Proximal Gradient Method for Nonsmooth Optimization over the Stiefel Manifold

TL;DR

This paper introduces a retraction-based proximal gradient method for nonsmooth optimization on the Stiefel manifold, providing convergence guarantees and demonstrating effectiveness on sparse PCA and compressed modes problems.

Contribution

It proposes a novel proximal gradient algorithm with proven global convergence for nonsmooth Stiefel manifold optimization problems.

Findings

Method converges globally to a stationary point.

Iteration complexity for ε-stationary solutions is established.
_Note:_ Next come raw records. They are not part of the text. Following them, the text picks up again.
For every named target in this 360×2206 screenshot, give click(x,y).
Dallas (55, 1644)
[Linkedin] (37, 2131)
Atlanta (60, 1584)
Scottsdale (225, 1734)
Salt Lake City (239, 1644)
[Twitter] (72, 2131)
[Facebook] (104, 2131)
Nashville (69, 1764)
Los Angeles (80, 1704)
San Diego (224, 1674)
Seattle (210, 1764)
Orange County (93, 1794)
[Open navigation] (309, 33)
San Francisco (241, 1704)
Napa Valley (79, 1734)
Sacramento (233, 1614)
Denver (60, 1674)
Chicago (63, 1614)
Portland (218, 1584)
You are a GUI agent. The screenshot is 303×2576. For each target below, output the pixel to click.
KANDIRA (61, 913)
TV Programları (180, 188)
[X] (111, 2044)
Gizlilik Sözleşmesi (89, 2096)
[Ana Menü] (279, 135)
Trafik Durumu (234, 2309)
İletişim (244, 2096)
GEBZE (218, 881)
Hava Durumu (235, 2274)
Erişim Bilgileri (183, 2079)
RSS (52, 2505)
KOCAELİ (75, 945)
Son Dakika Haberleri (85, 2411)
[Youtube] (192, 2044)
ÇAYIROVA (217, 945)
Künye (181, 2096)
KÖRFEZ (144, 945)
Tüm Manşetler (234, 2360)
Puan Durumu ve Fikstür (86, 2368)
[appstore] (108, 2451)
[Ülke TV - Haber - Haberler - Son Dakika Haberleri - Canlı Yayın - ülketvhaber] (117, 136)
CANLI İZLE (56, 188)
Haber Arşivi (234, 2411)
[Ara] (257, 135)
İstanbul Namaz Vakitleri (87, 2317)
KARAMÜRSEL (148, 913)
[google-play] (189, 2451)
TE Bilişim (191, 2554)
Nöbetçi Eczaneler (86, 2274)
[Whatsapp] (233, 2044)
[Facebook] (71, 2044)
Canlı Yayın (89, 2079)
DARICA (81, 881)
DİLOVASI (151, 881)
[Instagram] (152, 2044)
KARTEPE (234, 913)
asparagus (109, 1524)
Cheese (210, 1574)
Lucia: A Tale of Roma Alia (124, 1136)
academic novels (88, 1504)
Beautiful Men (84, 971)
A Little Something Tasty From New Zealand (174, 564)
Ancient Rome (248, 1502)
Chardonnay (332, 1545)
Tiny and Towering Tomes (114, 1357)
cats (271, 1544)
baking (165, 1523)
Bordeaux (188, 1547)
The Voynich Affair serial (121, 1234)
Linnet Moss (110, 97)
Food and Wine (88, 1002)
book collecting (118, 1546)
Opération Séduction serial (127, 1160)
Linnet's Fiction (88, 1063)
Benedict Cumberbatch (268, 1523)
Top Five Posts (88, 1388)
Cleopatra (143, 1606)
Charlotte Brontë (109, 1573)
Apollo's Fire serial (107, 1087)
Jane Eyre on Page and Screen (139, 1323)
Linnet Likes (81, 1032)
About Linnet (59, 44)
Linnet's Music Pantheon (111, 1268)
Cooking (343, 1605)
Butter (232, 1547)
Numerical results show advantages over existing methods.

Abstract

We consider optimization problems over the Stiefel manifold whose objective function is the summation of a smooth function and a nonsmooth function. Existing methods for solving this kind of problems can be classified into three classes. Algorithms in the first class rely on information of the subgradients of the objective function and thus tend to converge slowly in practice. Algorithms in the second class are proximal point algorithms, which involve subproblems that can be as difficult as the original problem. Algorithms in the third class are based on operator-splitting techniques, but they usually lack rigorous convergence guarantees. In this paper, we propose a retraction-based proximal gradient method for solving this class of problems. We prove that the proposed method globally converges to a stationary point. Iteration complexity for obtaining an $\epsilon$-stationary solution is also analyzed. Numerical results on solving sparse PCA and compressed modes problems are reported to demonstrate the advantages of the proposed method.